How to run evaluation using a dataset?

I was reading through the OpenAI API documentation and it explains how to fine tune a model with a training dataset. However, for a research project I am looking to evaluate GPT-3 on a test dataset. The documentation describes how to generate predictions using single line API requests but I am looking to feed my dataset in a file and get predictions from that. Any help would be appreciated.

If I understand your question correctly, you would need to get your test dataset formatted correctly to use with GPT-3 fine-tuning.

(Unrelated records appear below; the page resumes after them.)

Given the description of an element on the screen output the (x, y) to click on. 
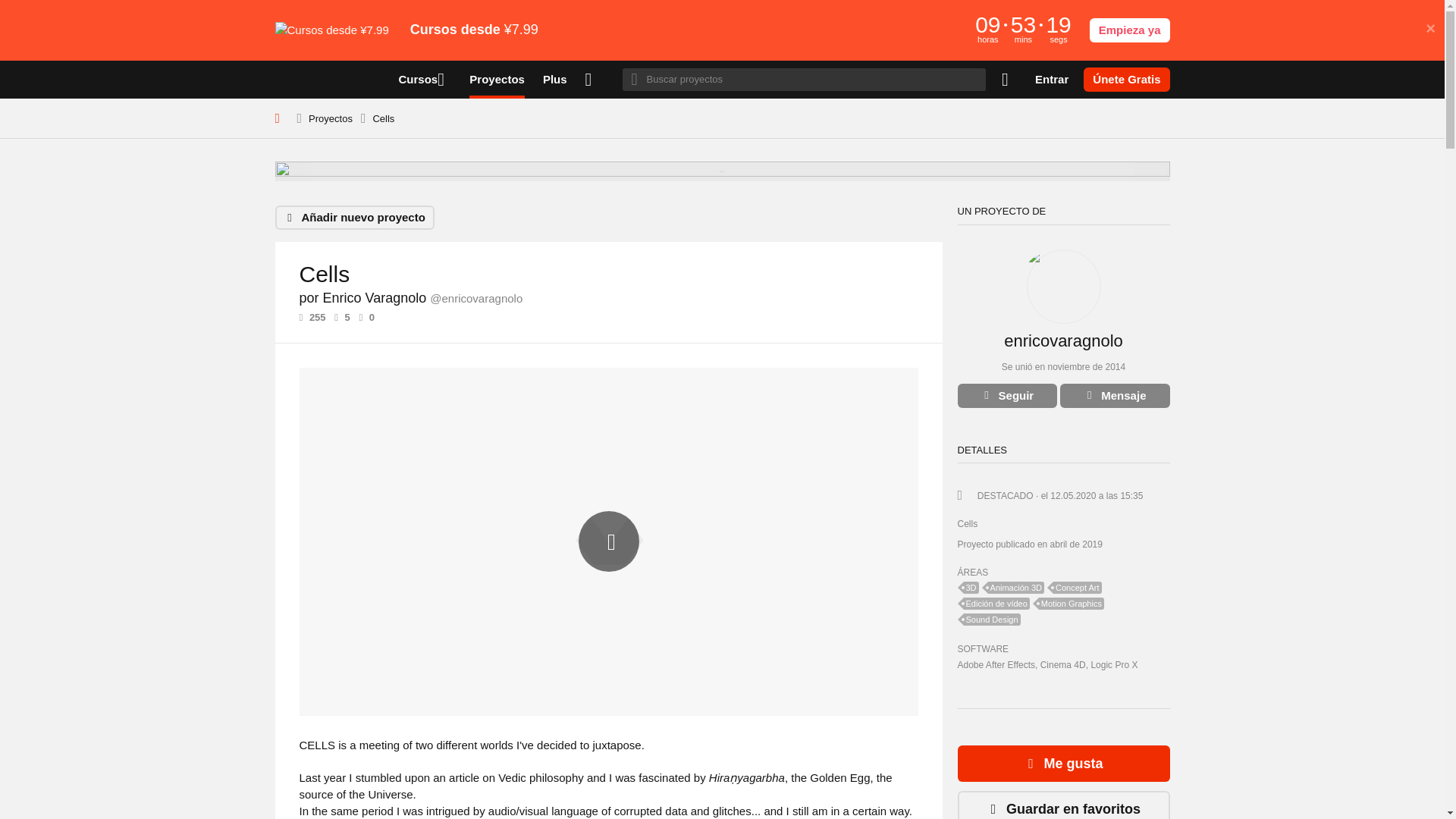
Entrar (1051, 79)
Cursos (424, 79)
DOMESTIKA (327, 79)
Enrico Varagnolo (1062, 266)
Proyectos (496, 79)
Proyectos (330, 118)
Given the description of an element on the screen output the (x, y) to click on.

What have you tried so far?

PS - welcome to the forum!

Hi there,

Thanks for the warm welcome! As of now, I want to evaluate my dataset on the davinci model but I’m not sure how to format the data for evaluation or what command to use as I’m not fine-tuning the model. The line below is what the documentation says about formatting data for fine-tuning.

{"prompt": "<prompt text>", "completion": "<ideal generated text>"}

Since I’m looking to run evaluation, my dataset currently looks like below without any target completion.

{"prompt": "<prompt text>"}

Now, to run evaluation on a model, and correct me if I’m wrong, I would use the line below. However, this command is for single prompt generation whereas I am looking to evaluate on an entire dataset. Hope that makes sense.

openai.Completion.create(model="text-davinci-003", prompt="Say this is a test", temperature=0, max_tokens=7)
1 Like

Ah, okay. Yeah, there’s a 4008 (or so) token maximum length which is why you would need to fine-tune a larger dataset.

What I believe is recommended in cases like yours is to leave the PROMPT blank and the dataset text as the COMPLETION…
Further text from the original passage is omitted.